The task ▸ Say how many lines in the entries contain "element", giving only the number.

Data ▸
· · · ·
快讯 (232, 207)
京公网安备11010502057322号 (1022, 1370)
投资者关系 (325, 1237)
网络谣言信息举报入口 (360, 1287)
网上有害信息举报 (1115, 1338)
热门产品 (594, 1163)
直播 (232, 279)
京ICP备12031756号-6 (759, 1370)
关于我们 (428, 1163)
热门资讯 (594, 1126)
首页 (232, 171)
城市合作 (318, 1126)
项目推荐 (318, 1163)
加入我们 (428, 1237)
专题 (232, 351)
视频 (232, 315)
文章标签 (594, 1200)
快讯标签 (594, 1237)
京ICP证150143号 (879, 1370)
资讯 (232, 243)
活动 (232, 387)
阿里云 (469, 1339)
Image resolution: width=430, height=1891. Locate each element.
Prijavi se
· · · ·
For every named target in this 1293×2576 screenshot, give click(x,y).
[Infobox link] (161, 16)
· · · ·
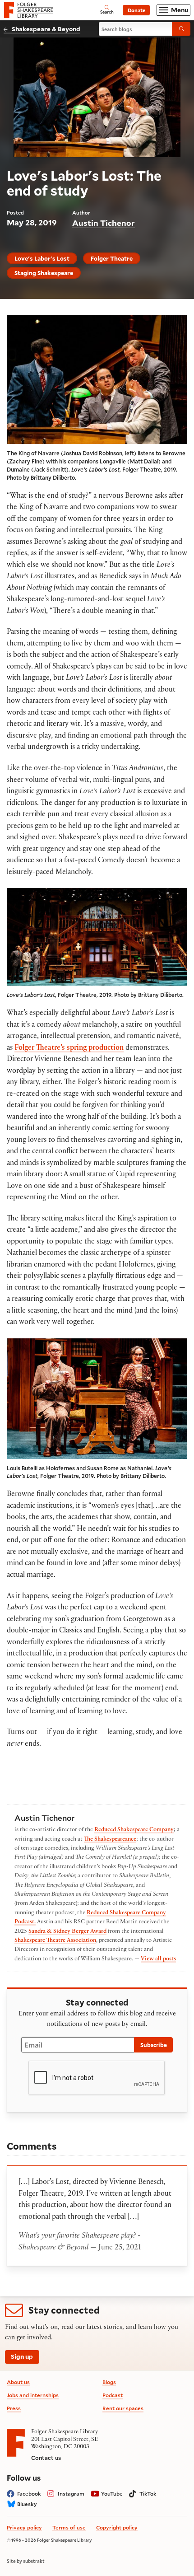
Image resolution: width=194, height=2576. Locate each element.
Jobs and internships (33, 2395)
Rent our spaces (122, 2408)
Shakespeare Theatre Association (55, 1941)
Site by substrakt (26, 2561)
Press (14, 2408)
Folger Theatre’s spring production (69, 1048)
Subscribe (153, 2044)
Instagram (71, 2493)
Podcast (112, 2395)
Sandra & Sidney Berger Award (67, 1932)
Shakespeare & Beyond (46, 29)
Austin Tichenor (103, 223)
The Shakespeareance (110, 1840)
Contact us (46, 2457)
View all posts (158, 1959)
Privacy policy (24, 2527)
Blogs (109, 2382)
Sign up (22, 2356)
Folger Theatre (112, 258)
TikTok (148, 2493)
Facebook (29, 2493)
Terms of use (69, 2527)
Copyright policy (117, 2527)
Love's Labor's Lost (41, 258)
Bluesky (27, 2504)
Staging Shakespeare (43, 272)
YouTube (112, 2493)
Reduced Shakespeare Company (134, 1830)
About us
· · · ·
Task answer ▸ 2